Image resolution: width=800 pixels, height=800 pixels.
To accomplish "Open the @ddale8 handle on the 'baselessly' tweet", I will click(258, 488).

- - - - -

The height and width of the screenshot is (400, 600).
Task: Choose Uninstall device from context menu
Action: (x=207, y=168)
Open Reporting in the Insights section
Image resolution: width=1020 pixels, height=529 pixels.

- - - - -

ACTIVITY
Copy word for word the stretch of entries above from the line that has "Open Reporting in the Insights section" through the line that has "Image resolution: width=1020", both ends included, and nothing outside it.

RESPONSE BELOW
Open Reporting in the Insights section
Image resolution: width=1020 pixels, height=529 pixels.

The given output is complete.